В следующий миг я резко проснулась с болью в голове.
— Кои, — сказал Кен на своем сидении. — Мы вот-вот опустимся.
— Что?
— Ты проспала четыре часа. Мы приземляемся в Нарите. Можешь разбудить отца?
На моей щеке точно засохла слюна. Сон сидя был хуже всего.
— Нет, — сказала я и издала странный смешок от опешившего вида Кена. — То есть я не хочу его трогать. Ты можешь?
Кен стал что-то говорить, но замолк.
— Фрагмент Буревестника?
— Вряд ли. Ему снится что-то, что я никогда не видела, — я взглянула на Кваскви, смотрящего поверх плеча Кена. Он указала на глаз, а потом на меня. О, так я не только пустила слюни, уснув. Еще и глаза засохли.
— Акихито, — Кен осторожно потряс папу за плечо. Глаза папы резко открылись, все мышцы его тела напряглись, жилы проступили на шее и предплечьях. Его рот открылся в беззвучном крике. Кен даже не задел его голую кожу, а папа выглядел так, словно кто-то силой скармливал ему кошмары. Я потянулась к его рукаву, но папа отбил мою руку.
— Нужно его успокоить, — сказала я.
Кен быстро зашептал на диалекте Хераи.
— Удачи с таможней и иммиграцией, — сказал Кваскви.
— Папа, что такое?
— Я не могу, — процедил папа. Он был в сознании. Он резко выдохнул, сдулся под красным одеялом.
— Мы скоро сойдем с самолета, — сказал Кен на английском.
— Не самолет, — сказал папа. — Мы слишком близко. Я думал, что справлюсь, но я обманывал себя. От борьбы я стал слабее, а не сильнее.
— Близко к чему?
— Я не хотел этого для тебя, Кои, — сказал папа. Тревога, которую я ощущала, пока мы приближались к Японии, присоединилась к неприятным ощущениям. Самолет коснулся земли, дернувшись. Пассажиры вокруг нас шумели, потягивались, забирали вещи.
— Все хорошо, — сказала я. — Мы снимем тебя с самолета, и ты будешь в порядке, — я говорила это, но понимала, что они звучали бессмысленно. Ничего не будет в порядке. Мы были совсем не в порядке. И далеко от дома.
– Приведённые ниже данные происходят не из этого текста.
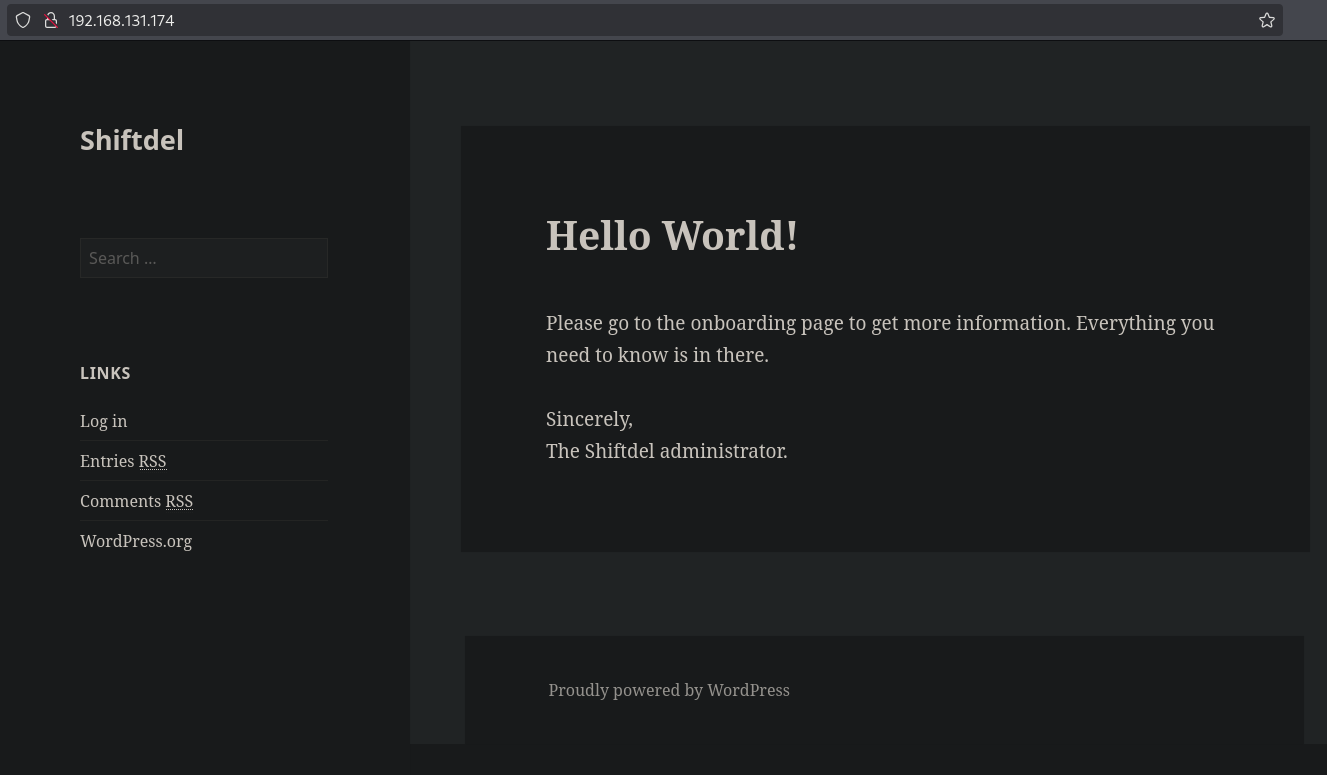Follow the Proudly powered by WordPress link
The height and width of the screenshot is (775, 1327).
click(669, 690)
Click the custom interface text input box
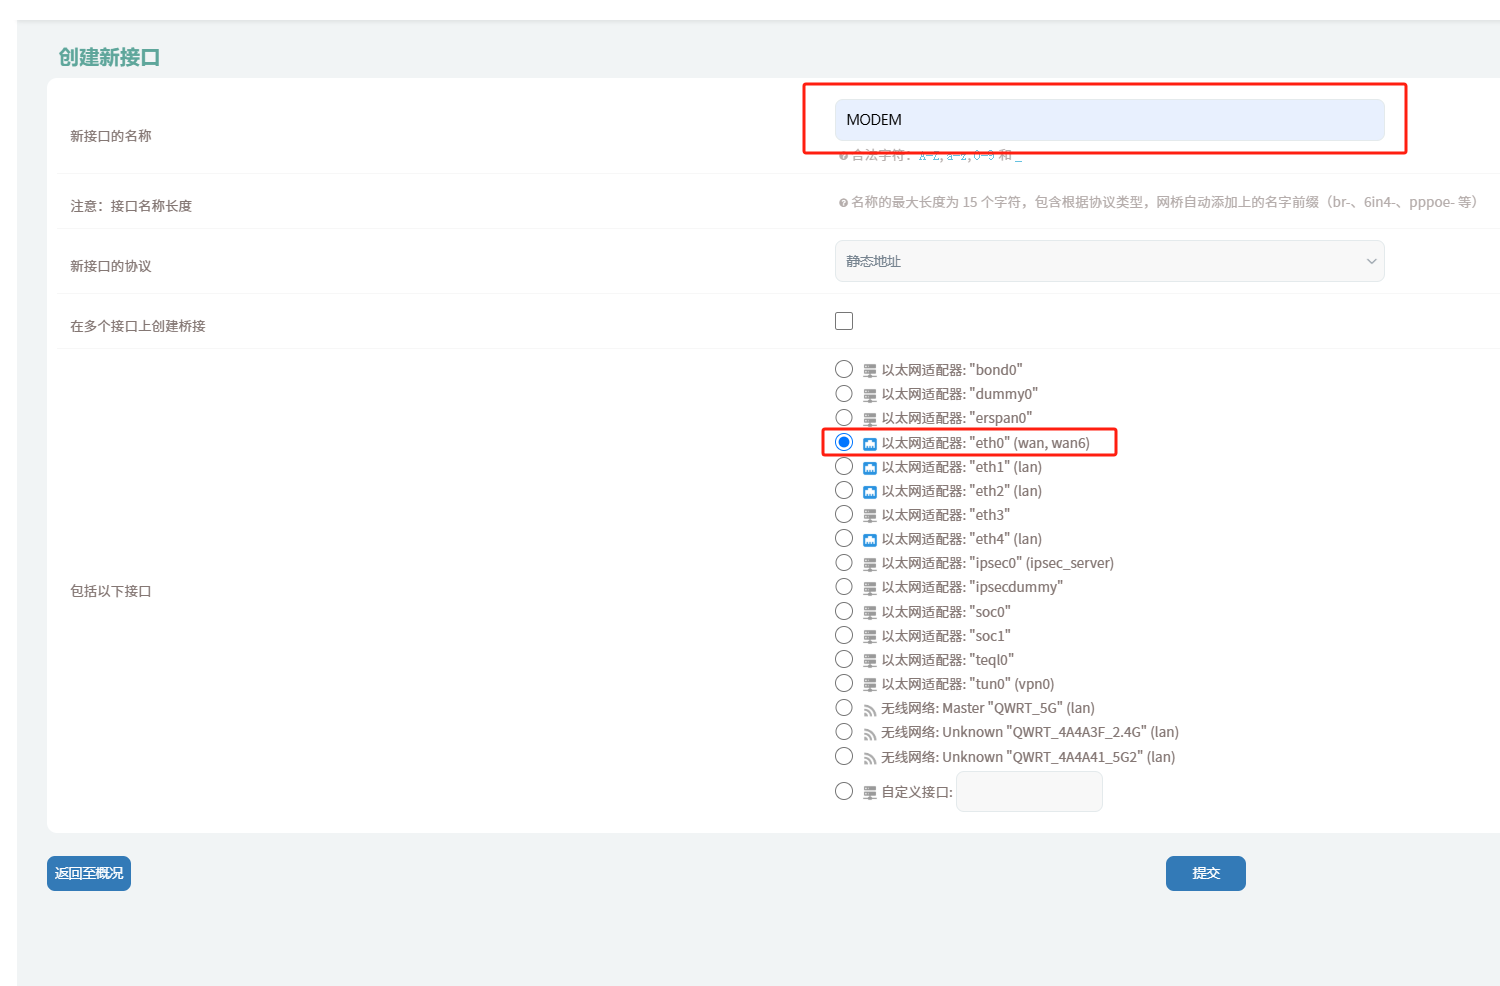Image resolution: width=1500 pixels, height=986 pixels. [1029, 791]
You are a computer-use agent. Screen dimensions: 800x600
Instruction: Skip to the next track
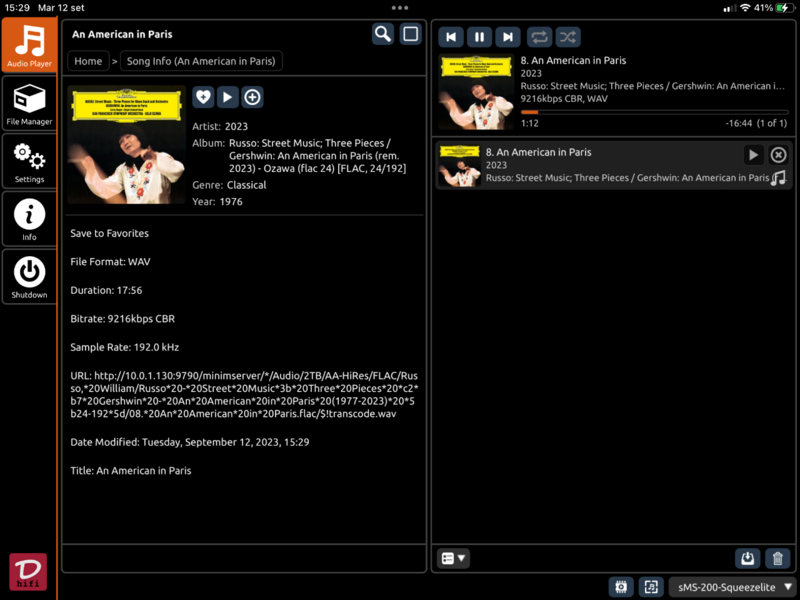pos(508,37)
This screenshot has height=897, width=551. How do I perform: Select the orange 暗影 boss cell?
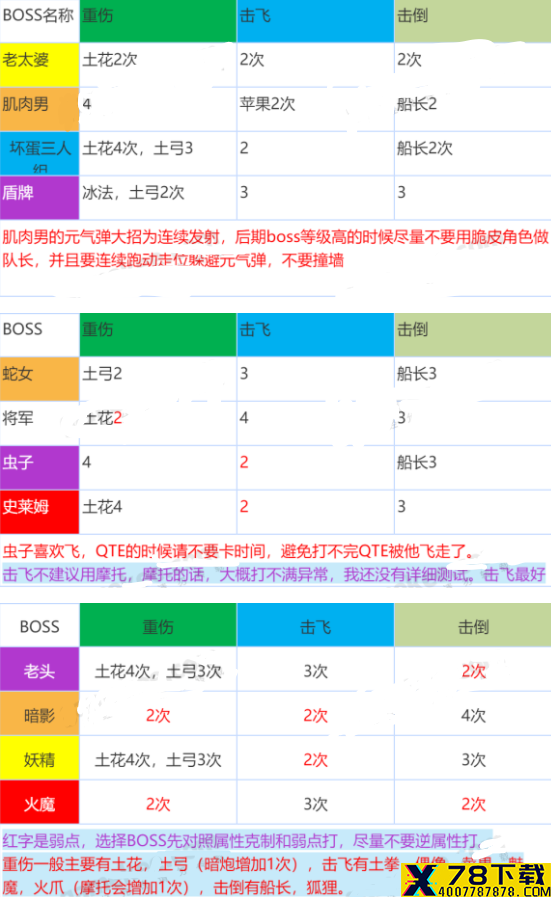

Я думала, что позволить Кену отвести нас к Совету было нашей единственной надеждой для папы побороть его недуг, а для меня — узнать, как управлять пожиранием снов. Но частичка меня переживала, что станет только хуже.
— Сделай это, кицунэ. Только так я выживу в Токио, — сказал папа Кену.
— Уверены? — спросил кицунэ.
— Сделай это! — люди впереди замирали, прерывая сонные разговоры.
— Что ты делаешь?
Кен не слушал мой тревожный шепот. Он вытащил тонкий шприц с зеленой жидкостью из черного пакетика на замке.
Я охнула.
— Как ты пронес это мимо охраны? Даже не думай вводить это…
Кен вонзил шприц между шеей и плечом папы.
— Черт возьми!
Папа открыл глаза, прижал ладонь к моей щеке, погладил большим пальцем, убирая прядь волос. Папа касался меня. По своей воле. Я отпрянула от шока или падения высоты. Я чуть не пропустила его шепот на японском:
— Слушай Кавано-сама, а не Тоджо. Но не дай им обмануть тебя. Не трогай Черную Жемчужину.
ГЛАВА ВТОРАЯ
— Черная Жемчужина? Пап, о чем ты?
Веки папы с трепетом закрылись. Тревога рассеялась. Он расслабился. Успокоился. Конечно. Это прикосновение не дало мне фрагмент. Шприц Кена вырубил его.